TYNDALL BLOG: DAILY NOTES ON NETWORK TELEVISION NIGHTLY NEWS
ALBANY PULLS THE TRIGGER, FEDS PREPARE COVERING FIRE New York State got the jump on the White House, passing firearms control legislation on the day before Barack Obama was scheduled to outline his federal proposal. As a consequence, Guns qualified as the Story of the Day. NBC led its newscast with Chuck Todd's stand-up from the White House outlining the President's plans. As for the other two newscasts, they both led with the disgraced Lance Armstrong. His TV interview with Oprah Winfrey has been taped, but is still under wraps. So both ABC and CBS led with background features -- ABC for the second straight day -- instead of the cyclist's actual words.

The newsworthy development in New York State's gun legislation was the stricter rules on the psychiatrist's couch. Mental patients now have less privacy, with their shrinks compelled to report warning signs of violence to the state's firearms registry. ABC's Pierre Thomas and CBS' Chip Reid both covered that angle. From the White House, CBS' Major Garrett and NBC's Chuck Todd previewed the President's legislation: Garrett took the angle that Obama's veto pen would not insist on a ban on assault weapons; Todd decided that the key element was enforcement of honesty in background checks, a gun-control measure supported by the National Rifle Association.

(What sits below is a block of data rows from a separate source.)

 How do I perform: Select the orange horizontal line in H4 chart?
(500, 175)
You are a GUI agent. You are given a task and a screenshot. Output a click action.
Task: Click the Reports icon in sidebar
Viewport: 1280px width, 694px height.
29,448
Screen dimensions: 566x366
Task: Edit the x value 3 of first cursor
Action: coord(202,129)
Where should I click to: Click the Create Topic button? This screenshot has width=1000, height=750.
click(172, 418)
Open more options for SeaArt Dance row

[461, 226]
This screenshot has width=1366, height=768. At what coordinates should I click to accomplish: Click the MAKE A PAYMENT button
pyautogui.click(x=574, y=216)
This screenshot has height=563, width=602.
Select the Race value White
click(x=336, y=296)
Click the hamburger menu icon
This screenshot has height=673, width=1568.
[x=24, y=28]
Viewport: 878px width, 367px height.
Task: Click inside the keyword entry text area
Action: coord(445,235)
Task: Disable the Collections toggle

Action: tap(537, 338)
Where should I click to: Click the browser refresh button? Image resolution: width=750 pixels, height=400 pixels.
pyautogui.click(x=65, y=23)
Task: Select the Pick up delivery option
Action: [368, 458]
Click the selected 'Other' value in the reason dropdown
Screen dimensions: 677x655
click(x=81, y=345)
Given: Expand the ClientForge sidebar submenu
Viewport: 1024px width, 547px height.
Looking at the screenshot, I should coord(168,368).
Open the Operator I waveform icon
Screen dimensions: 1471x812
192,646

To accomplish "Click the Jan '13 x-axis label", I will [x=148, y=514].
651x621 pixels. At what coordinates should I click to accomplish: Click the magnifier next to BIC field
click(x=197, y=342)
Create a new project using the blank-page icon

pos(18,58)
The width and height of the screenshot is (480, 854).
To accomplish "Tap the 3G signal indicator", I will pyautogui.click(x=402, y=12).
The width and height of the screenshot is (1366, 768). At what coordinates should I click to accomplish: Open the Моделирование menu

Rounding out gun coverage, NBC's Ron Allen noted the national red-blue divide: eastern states tending to tighten gun laws, those in the mountain west liberalizing them.


LANCE’S CYCLING PANTS ON FIRE Check out Anne Thompson's montage of soundbites on NBC. Count five separate ways in which the seven-time yellow-jerseyer categorically denied cheating.

For the fourth time in the last six weekdays (here, here, here and here), CBS anchor Scott Pelley played clips from his 60 Minutes Sports expose. This time he turned to former teammate Tyler Hamilton, who had some choice words for the UCI, the sport's controling body, in English the International Cycling Union. On ABC, Neal Karlinsky, following up on Monday's similar lead, turned to his network's 2010 archive of Floyd Landis ratting out his one-time teammate.


TUESDAY’S TIDBITS Neither ABC's David Muir nor NBC's Chris Jansing earned kudos for their economy features. Consider me confused.

As part of ABC's Made in America series, Muir went to Walmart. As is his schtick, he stopped shoppers in the parking lot to find plenty of Made in China labels -- even as he contradictorily told us that two-thirds of the goods Walmart sells are domestically produced. Then he reported on Walmart's announcement that it would increase its domestic procurement by $50bn over the next decade. Muir covered the pledge as if it were a big deal -- even as he quoted a Boston Consulting economist's estimate that it amounted to 170,000 jobs over ten years, which is only 17,000 new hires annually. It seemed like Muir was donating plenty of complimentary free publicity to Walmart for a rather inconsequential announcement, whose importance seems to consist of its convenient alignment with ABC's preordained worldview. As such, it functions more as propaganda than as journalism.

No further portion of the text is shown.